Complaints that an ad for KFC perpetuated negative ethnic stereotypes have been dismissed by the Advertising Standards Authority.
The spot created by Mother London, which ran on TV during March 2021, featured two young black men in a KFC restaurant waiting at the counter for their food order, during which a voiceover stated: “Get 10 KFC mini fillets for £4.99 and feel like a big deal."
As the men collected their food, their legs became animated chicken digits with feathers floating around them as they strutted and danced to hip-hop music on the way to a table, while other customers looked on.
The complainants claimed the ad perpetuated negative ethnic stereotypes in colonial America by mocking enslaved people of black origin and suggesting that all black people love to eat fried chicken.
In response to the complaints, the fast-food giant said the ad was intended to promote the “winning” feeling consumers might get when purchasing the brand’s “Big Deal” offer.
KFC said that while the two young men were the lead actors, people of other ethnicities were featured sitting in the restaurant and therefore the ad did not imply people of a particular race were more or less likely to be a KFC guest or eat the product.
The ad was one of a series of six, which featured a range of different actors of various ethnicities in the leading roles, including white actors as the lead.

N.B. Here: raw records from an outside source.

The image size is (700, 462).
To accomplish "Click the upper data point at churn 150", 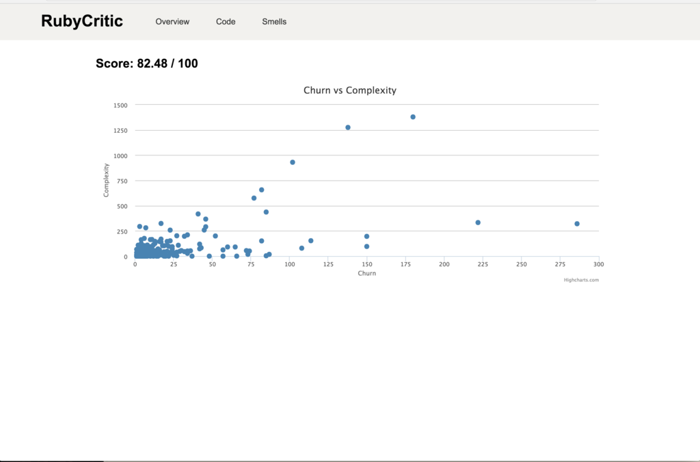I will (x=366, y=236).
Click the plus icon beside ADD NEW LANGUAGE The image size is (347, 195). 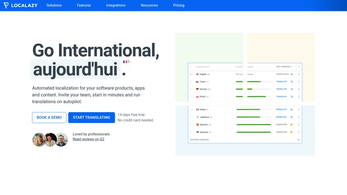[x=299, y=139]
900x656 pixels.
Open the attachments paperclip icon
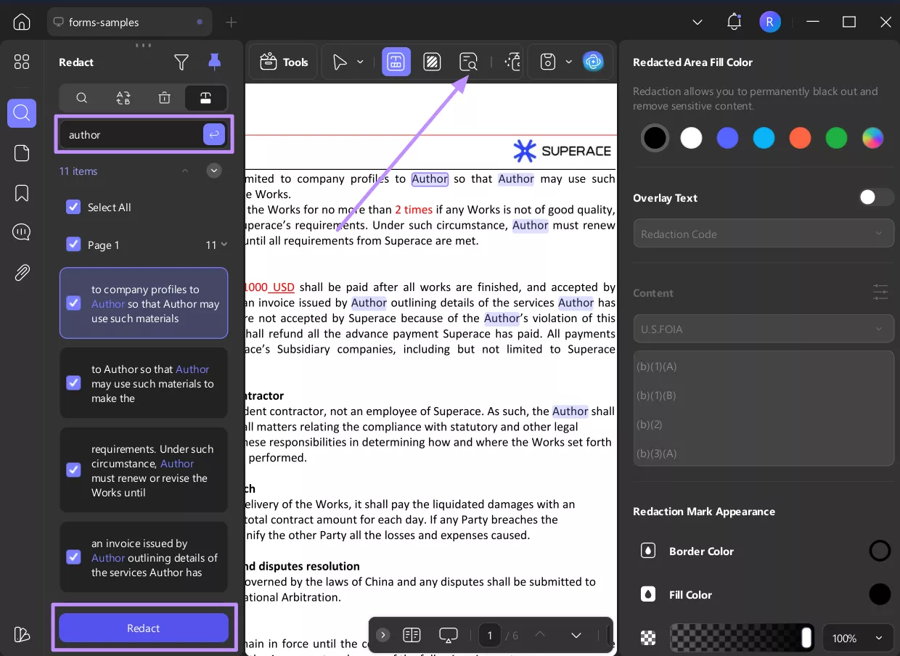pyautogui.click(x=22, y=273)

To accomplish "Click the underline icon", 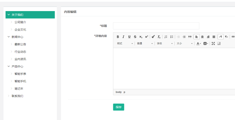I will 129,37.
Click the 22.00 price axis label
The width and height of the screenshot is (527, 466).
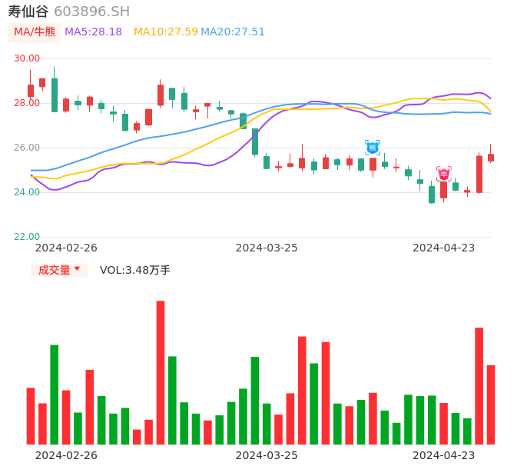pos(28,237)

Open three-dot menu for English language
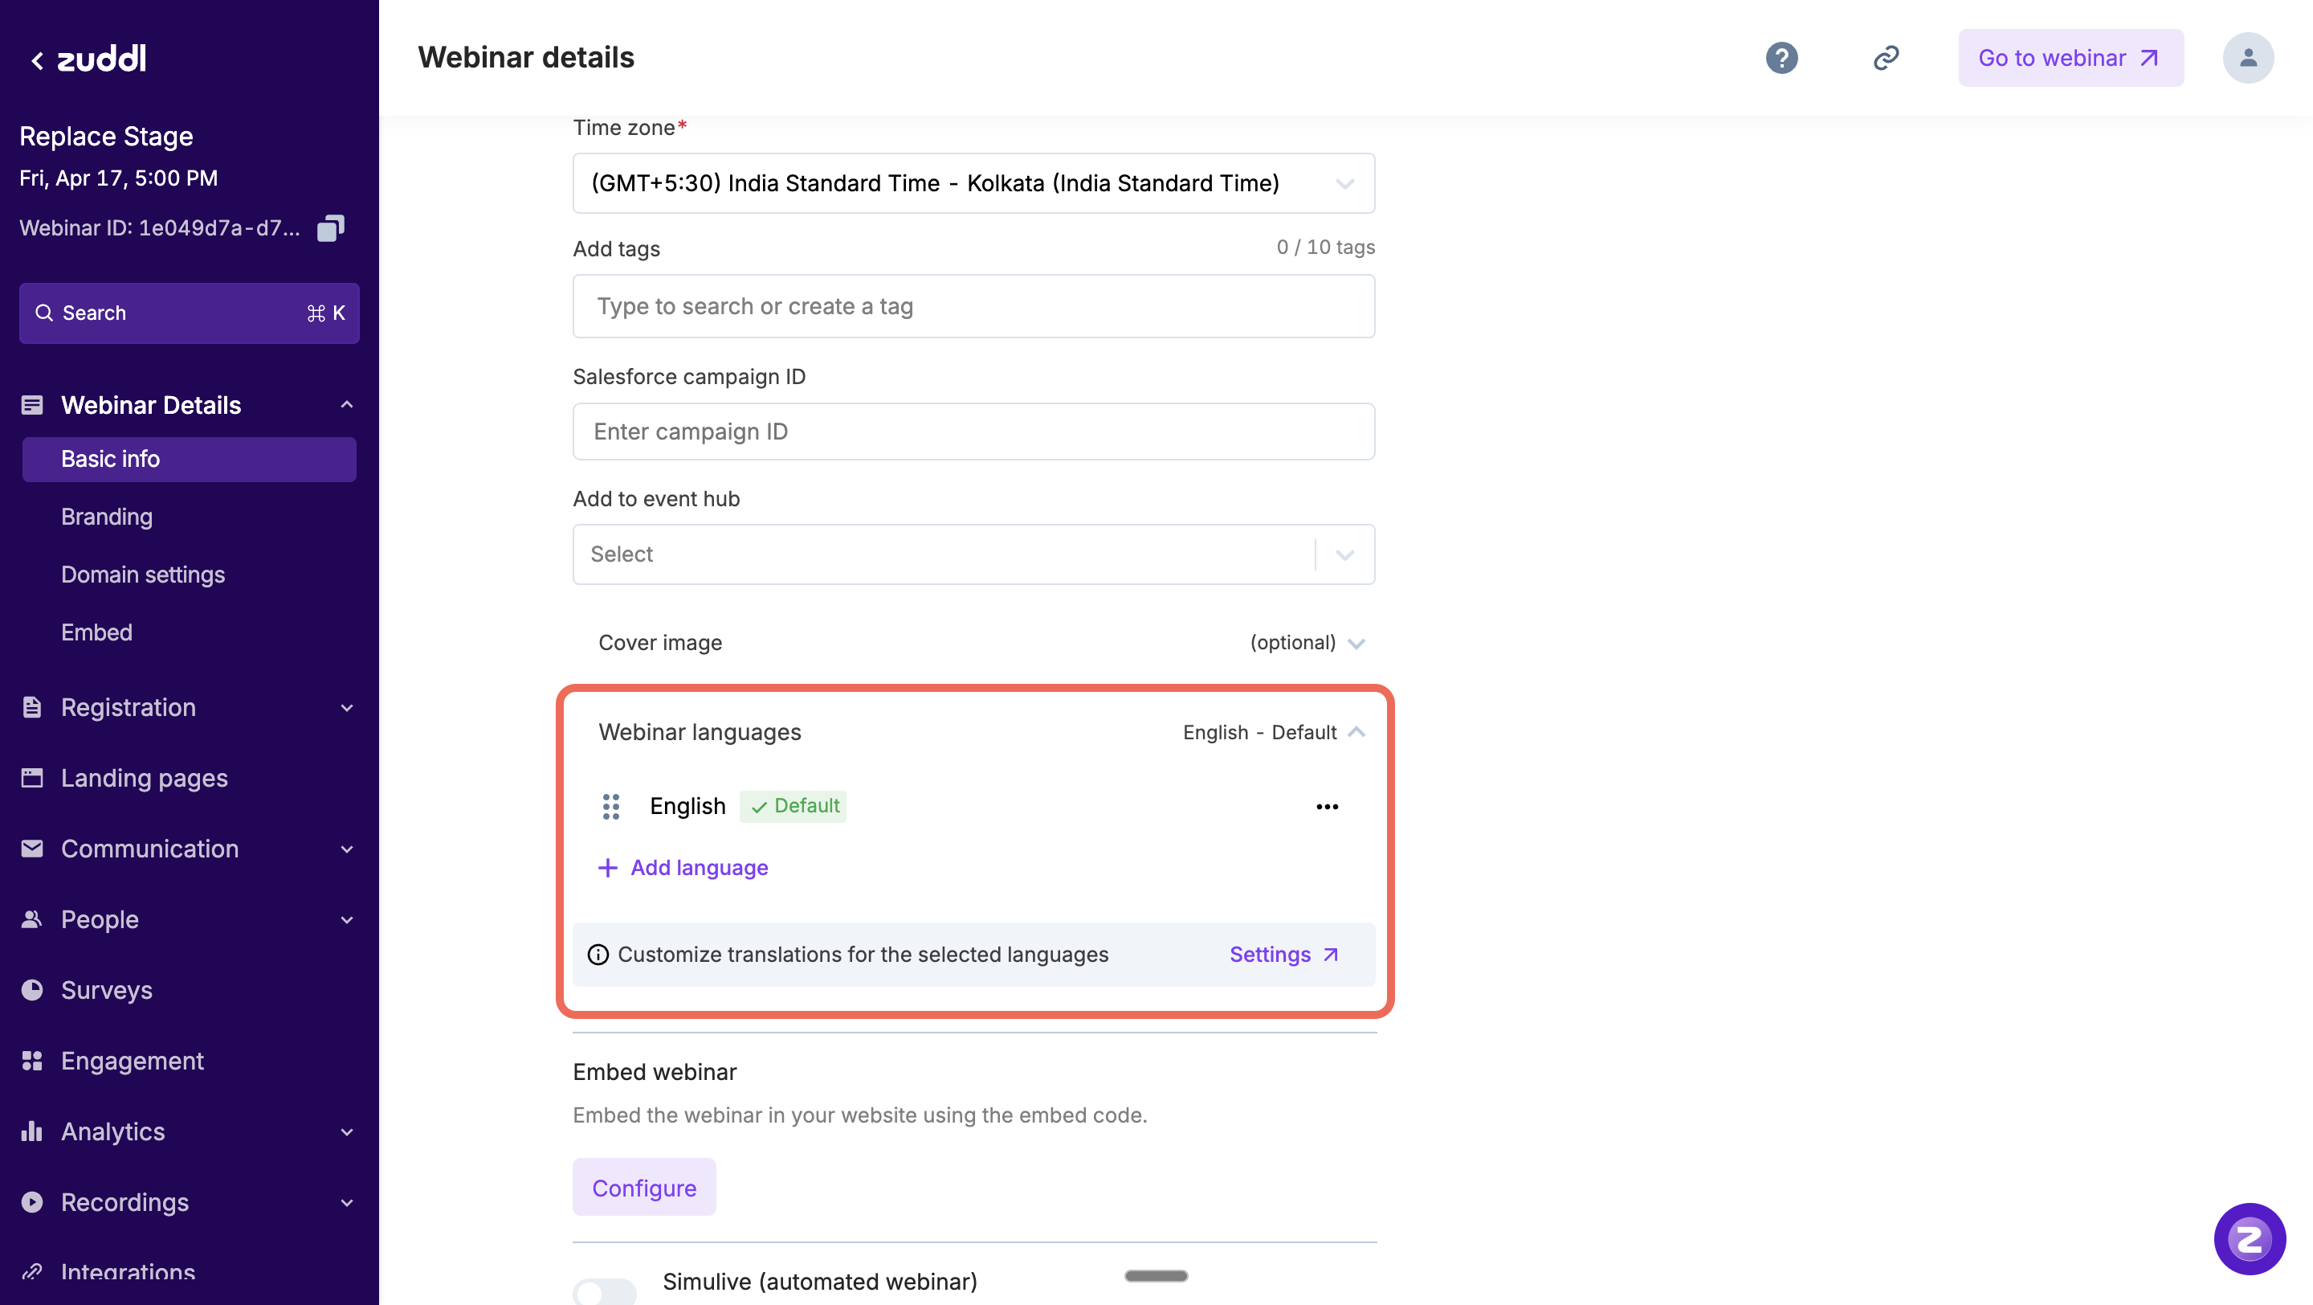point(1326,807)
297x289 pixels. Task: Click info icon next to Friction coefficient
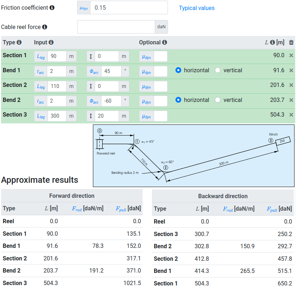point(52,8)
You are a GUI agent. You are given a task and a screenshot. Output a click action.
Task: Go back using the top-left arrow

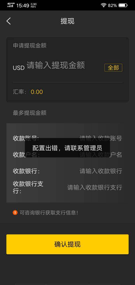click(9, 21)

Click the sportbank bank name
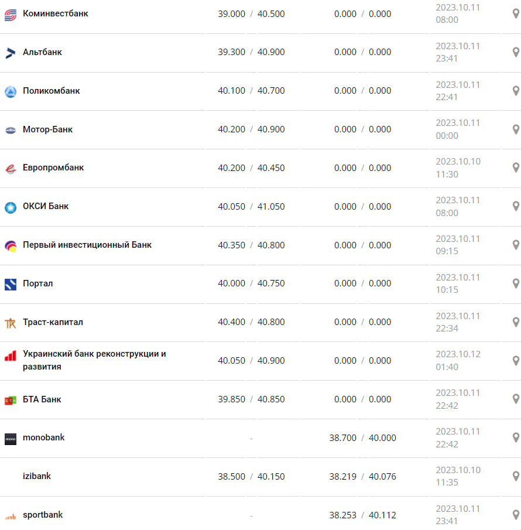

The broadcast clearance body Clearcast said that during the initial approval process for the ad – which received three complaints in total - it considered previous KFC campaigns that used a similar creative where the actors’ heads were animated to look like chickens.
It said all those previous ads featured a hip-hop inspired soundtrack and young men and women wearing street clothes, doing activities associated with youth culture, such as basketball, BMXing and dancing.
Those ads were instrumental in their decision to clear the ad. Furthermore, the body said it was important for an ad to be relevant to the demographic it targeted, and in KFC’s case the key target audience was people in their late teens and twenties, so the music and the actors reflected that and were integral to the success of the ad.
The ASA, which investigated the ad for harm and offence, found it not to be in breach, noting it was intended to promote KFC’s money-saving food deals and that the fast-food giant’s ads often featured young people in a casual setting.
The watchdog added: “However, we understood that there was a historic association between black people and cooking and eating fried chicken; we therefore considered whether the ad reinforced a negative ethnic stereotype."
The ASA said that while the ad was one of six, this particular spot had to be considered in isolation given that some viewers would not have seen the other ads.
The men were not depicted in a mocking derogatory manner and the animation added to the "light-hearted" feel of the ad, the regulator said.
It concluded: “We did not consider the ad suggested that all black people ate fried chicken, or were more likely to do so than any other ethnic group.
"While we acknowledged that some viewers who saw the ad and were aware of the existence of the historic negative ethnic stereotype might find it distasteful, we considered that the ad was unlikely to be seen as perpetuating that stereotype and we therefore concluded the ad was unlikely to cause serious or widespread offence.”